Let me articulate an extreme (extreme meaning closer to the truth, I hope) interpretation of nutritional wisdom:
--If it requires a label or nutritional analysis, reject it. The wondrous green pepper, or bottle of olive oil, for instance, require no such qualifications. Some exceptions: milk, yogurt, cottage cheese (unless, of course, you purchase straight from a local producer). I am always impressed with the contortions and frustrations people experience trying to decipher labels. Ironically, the healthiest foods don’t even require labels.
--If it is ingested in a rush, it’s likely to add to poor health. True food is meant to be consumed at leisure, not in haste to satisfy some irrational, unthinking impulse.
--Search for natural, whole foods. Natural, whole foods require no marketing. You pay a premium for a company to adorn a product with glitz, glamour, and appeal. Repackage Cocoa Puffs as chocolate flavored, round overly-processed wheat flour, sans marketing spin, and what is left? Processed foods areintentionallyaddictive. They are added to, modified, high-fructose corn syruped, etc. to increase desirability, but also create addiction. Eliminate them just as a smoker eliminates cigarettes.
--A corollary to the above issue: purchase foods that appear as if you had grown it or raised it yourself. If you were to grow corn in your backyard garden, you would eat it on the cob or some similar way. You would not grind it, pulverize, process it, nor serve it as cornstarch and add to a pile of chemicals to make breakfast cereal. Eat foods in their natural state, not the highly processed food-product that requires a colorful package and advertising to sell.
--Don’t keep bags of chips, boxes of breakfast cereal and crackers, frozen dinners, all “just in case.” Don’t allow yourself that opportunity because you will more than likely seize it. An alcoholic who keeps a secret bottle of gin hidden in the cabinet is well aware that it’s there and will eventually give in to impulse.
--When you eat meat, try to find free-range, organic products. Even better, purchase from a local producer who you trust.
--For anyone with patterns like low HDL, small LDL, high triglycerides, and blood sugar >100 mg/dl, following a diet that is as free of wheat products as possible will yield enormous benefits. Wheat is a part of all breads, virtually all breakfast cereals, pretzels, crackers, bagels, cookies, cupcakes, pancakes, waffles, etc. Going wheat-free is also a surprisingly effective weight loss strategy.
That’s just a few thoughts. The approach we use in the Track Your Plaque program helps achieve weight loss, but also helps correct lipoprotein patterns, often dramatically.
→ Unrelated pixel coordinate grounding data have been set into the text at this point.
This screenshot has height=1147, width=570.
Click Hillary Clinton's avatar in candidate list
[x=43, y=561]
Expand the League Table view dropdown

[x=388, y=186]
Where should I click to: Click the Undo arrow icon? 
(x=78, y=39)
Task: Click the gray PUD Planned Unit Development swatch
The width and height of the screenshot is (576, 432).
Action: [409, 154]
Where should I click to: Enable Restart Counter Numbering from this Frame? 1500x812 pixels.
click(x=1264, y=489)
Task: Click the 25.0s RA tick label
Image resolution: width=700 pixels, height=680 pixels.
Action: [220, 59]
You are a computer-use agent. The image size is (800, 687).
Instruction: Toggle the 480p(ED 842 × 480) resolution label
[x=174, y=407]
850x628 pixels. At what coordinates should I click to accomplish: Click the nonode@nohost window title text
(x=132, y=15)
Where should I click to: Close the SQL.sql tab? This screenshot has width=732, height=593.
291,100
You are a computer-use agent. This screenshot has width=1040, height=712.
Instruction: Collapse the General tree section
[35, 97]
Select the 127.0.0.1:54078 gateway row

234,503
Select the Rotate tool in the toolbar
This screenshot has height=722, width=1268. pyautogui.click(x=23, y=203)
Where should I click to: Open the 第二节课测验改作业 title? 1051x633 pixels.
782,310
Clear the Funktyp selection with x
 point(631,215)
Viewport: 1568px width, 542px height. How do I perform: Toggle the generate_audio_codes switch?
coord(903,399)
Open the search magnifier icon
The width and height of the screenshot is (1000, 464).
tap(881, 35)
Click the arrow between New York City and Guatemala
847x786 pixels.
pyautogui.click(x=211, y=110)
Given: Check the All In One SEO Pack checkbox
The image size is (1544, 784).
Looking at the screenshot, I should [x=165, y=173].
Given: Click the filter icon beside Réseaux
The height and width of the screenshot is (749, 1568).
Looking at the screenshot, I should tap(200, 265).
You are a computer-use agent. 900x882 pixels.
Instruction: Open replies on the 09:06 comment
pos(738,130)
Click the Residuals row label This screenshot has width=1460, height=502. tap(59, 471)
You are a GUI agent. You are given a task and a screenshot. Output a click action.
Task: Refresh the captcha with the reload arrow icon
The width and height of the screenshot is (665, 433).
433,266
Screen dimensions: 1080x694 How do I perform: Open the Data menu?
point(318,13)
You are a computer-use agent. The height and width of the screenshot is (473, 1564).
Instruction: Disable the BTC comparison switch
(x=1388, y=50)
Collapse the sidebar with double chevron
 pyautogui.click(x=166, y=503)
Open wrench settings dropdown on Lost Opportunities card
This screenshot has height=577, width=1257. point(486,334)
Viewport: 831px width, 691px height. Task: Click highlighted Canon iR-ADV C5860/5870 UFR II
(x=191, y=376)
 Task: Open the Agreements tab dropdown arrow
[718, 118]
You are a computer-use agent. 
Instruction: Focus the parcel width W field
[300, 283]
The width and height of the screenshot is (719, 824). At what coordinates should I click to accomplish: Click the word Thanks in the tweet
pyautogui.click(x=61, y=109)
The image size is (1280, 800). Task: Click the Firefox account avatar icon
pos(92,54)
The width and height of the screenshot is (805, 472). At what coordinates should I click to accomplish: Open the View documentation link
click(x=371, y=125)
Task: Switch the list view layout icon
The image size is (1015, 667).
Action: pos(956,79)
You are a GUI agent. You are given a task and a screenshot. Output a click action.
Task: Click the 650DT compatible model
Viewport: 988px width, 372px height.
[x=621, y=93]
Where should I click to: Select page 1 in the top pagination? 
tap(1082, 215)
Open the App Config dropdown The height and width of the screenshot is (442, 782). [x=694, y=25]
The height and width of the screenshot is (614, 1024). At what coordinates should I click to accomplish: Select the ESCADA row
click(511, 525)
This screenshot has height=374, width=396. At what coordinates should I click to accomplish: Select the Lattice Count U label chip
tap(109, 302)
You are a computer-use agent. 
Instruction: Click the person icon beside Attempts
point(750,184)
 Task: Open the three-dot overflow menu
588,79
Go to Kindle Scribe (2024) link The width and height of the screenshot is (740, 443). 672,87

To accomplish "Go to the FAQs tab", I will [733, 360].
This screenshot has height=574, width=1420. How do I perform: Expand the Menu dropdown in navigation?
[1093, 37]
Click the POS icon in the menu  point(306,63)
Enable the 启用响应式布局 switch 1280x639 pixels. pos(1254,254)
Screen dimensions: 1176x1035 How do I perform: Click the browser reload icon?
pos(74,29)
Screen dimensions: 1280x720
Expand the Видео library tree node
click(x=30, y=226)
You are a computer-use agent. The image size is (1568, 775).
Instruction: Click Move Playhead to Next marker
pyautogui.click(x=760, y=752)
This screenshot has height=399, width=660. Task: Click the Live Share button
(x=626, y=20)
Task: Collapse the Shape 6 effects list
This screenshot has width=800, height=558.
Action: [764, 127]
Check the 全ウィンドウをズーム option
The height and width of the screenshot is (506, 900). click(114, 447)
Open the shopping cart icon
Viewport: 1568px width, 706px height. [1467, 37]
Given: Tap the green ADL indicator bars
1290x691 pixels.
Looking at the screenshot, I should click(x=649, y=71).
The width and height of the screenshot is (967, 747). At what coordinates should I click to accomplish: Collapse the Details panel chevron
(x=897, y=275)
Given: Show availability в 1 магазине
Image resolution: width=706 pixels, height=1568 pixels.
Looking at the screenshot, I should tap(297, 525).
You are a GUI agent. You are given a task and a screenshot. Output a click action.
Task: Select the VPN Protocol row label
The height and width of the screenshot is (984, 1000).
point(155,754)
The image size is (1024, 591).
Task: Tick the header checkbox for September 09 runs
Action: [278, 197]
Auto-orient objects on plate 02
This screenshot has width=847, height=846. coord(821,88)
Many diets have failed to keep pace with the changing nutritional habits of Americans. In 1960, we ingested close to zero high-fructose corn syrup. We’re now approaching 80 lbs per year per American. Breakfast cereal in 1950 consisted of a handful of products, eaten intermittently; today, it is a staple with enough products to fill a modern supermarket’s entire aisle. Meats have changed, thanks to the factory farm phenomenon feeding its animals corn in inhumanely restricted conditions, a dietary shift for livestock that has modified the fat composition to something far different than 50 years ago, not to mention the antibiotics and other chemicals used to accelerate growth and fight off infection from the artificial, overcrowded conditions.
The American nutritional shift, along with rampant obesity, have also caused a relatively new cause of coronary heart disease to explode: small LDL particles . The contribution of small LDL has been enormously underestimated, since most physicians don’t know what it is, don’t know how to check for it, and don’t know what to do with it. Yet it has emerged as the number one cause for heart attack and heart disease nationwide.